The USB-C charger used to keep your laptop going is more powerful than the guidance computers used on board the Apollo 11, which helped the first astronauts get to the moon.
Apple software engineer Forrest Heller compared the specs for three USB-C chargers, the Google Pixel 18-Watt Charger, Huawei 40-Watt SuperCharge, and the Anker PowerPort Atom PD 2.
By comparing their Random Access Memory (RAM) and the Apollo Guidance Computer, he found that the Anker charger has eight kilobytes RAM compared to the Apollo computer, meanwhile, has four kilobytes of RAM.
When comparing more aspects such as the RAM, clock speed, program storage space, and a few other components, he concluded that today’s USB-C chargers are more or less 563 times faster than the Apollo computer.
Heller said that since there were reportedly four computers on the Apollo 11, it would take 4 Anker PowerPort Atom PD 2 USB-C chargers to get to the moon, with very specific caveats.

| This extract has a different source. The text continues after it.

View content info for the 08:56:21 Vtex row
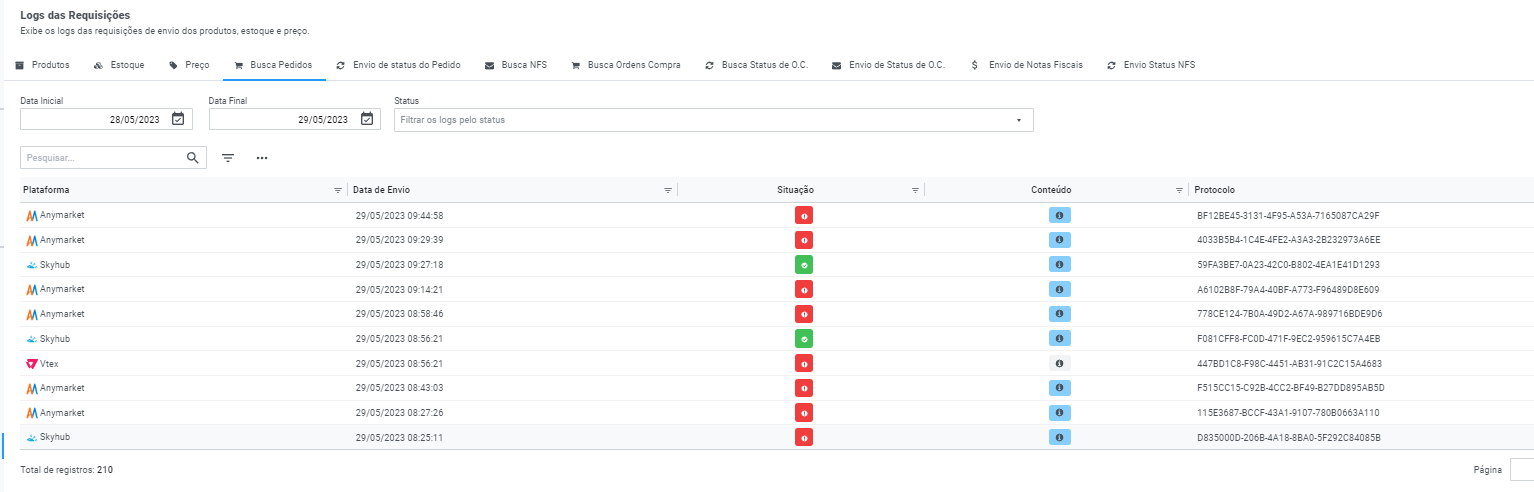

Despite acknowledging the power of these chargers, Heller admitted there would be limitations to using them to power the spacecraft. One shortfall was that Heller said he did not know the peripherals on the Apollo 11 and therefore was not sure how much power was needed by the guidance computer to support these.
While our computer chargers may not actually be able to send a spacecraft back to the moon, acknowledging how far we’ve come since our first ‘giant leap’ is impressive.